2. The flip-chip package of claim 1, further comprising:

a reinforcement having a square frame-like structure, the reinforcement being formed on the base plate to surround an outer side of the molding member, and the molding member being formed to fill an inner region of the reinforcement.

3. The flip-chip package of claim 1, wherein:

the heat spreader has a cover portion placed over the at least one chip and a side portion extending downward from an end of the cover portion, the side portion being placed outside the mold member, and an end of the side portion being bonded to a substrate by an adhesive.

4. A flip-chip package according to any one of claims 1 to 3, characterized in that:

the second region includes an adhesive pool for filling the adhesive, wherein the second side of the wall-like structure forms at least a portion of one side of the adhesive pool.

5. An apparatus comprising a circuit employing a flip-chip package, the package comprising:

at least one chip for connection with the substrate;

a molding member formed on the substrate to wrap side portions of the at least one chip and expose a top surface of each chip, an upper surface of the molding member having a first region continuous with the top surface of each chip, a second region to which an adhesive is applied, and a wall-like structure disposed to surround the top surface of each chip, the first and second regions being separated by the wall-like structure;

a heat spreader placed over a top surface of the at least one chip and bonded to the molded member by an adhesive applied to the second area;

and a thermal interface material filled in a spatial region formed by the first region, the top surface of each chip, at least a portion of the bottom surface of the heat spreader, and the first side of the wall-like structure.

6. The apparatus as recited in claim 5, further comprising:

a reinforcement having a square frame-like structure, the reinforcement being formed on the base plate to surround an outer side of the molding member, and the molding member being formed to fill an inner region of the reinforcement.

7. The apparatus according to claim 5, wherein:

the heat spreader has a cover portion placed over the at least one chip and a side portion extending downward from an end of the cover portion, the side portion being placed outside the mold member, and an end of the side portion being bonded to a substrate by an adhesive.

8. The apparatus according to any one of claims 5 to 7, wherein:

the second region includes an adhesive pool for filling the adhesive, wherein the second side of the wall-like structure forms at least a portion of one side of the adhesive pool.

9. A method for assembling a flip chip package comprising at least one chip, a substrate, a molded member, a thermal interface material, and a heat spreader, the method comprising:

connecting the at least one chip with the substrate;

filling a mold compound around the at least one chip on the substrate to wrap side portions of the at least one chip and expose a top surface of each chip, and molding the molding member in a structure in which an upper surface of the molding member has a first region continuous with the top surface of each chip, a second region to which an adhesive is applied, and a wall-like structure placed to surround the top surface of each chip, and the first region and the second region are separated by the wall-like structure;

Applying the adhesive to a second region of the molded member;

applying a thermal interface material over the first region and the top surface of each chip;

attaching the heat spreader to the thermal interface material and the molded member by the adhesive;

and executing the reflow process of the flip chip package.
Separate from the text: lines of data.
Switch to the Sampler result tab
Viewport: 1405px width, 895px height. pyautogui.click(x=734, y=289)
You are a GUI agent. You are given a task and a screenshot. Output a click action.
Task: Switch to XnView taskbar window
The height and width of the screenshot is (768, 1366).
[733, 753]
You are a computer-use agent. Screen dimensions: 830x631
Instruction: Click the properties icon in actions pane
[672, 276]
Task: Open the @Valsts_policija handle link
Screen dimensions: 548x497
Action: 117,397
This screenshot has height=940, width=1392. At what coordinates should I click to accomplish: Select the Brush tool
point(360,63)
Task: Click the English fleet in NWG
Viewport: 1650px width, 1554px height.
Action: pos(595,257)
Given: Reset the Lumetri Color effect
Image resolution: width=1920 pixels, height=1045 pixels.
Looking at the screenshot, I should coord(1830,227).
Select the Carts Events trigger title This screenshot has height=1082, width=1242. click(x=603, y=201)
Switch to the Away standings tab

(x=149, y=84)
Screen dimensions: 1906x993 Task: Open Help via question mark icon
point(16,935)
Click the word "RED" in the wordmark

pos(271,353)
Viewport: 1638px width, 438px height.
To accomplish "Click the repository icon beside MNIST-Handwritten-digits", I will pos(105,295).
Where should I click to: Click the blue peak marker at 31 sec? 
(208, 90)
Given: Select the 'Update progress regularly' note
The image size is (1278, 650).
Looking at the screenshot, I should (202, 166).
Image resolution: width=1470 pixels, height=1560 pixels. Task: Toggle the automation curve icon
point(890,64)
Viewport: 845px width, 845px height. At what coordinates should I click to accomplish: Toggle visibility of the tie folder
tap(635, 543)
10. The method according to claim 9, wherein:

the method further includes forming a stiffener on the substrate prior to filling the mold compound, the stiffener having a square frame-like structure for surrounding an entire area on which the at least one chip is disposed, and the molding member being formed to fill an interior area of the stiffener.

11. The method according to claim 9, wherein:

the heat spreader has a cover portion placed over the at least one chip and a side portion extending downward from an end of the cover portion, the side portion being placed outside the molded member, and in the attached heat spreader, an end of the side portion is bonded to a substrate by an adhesive.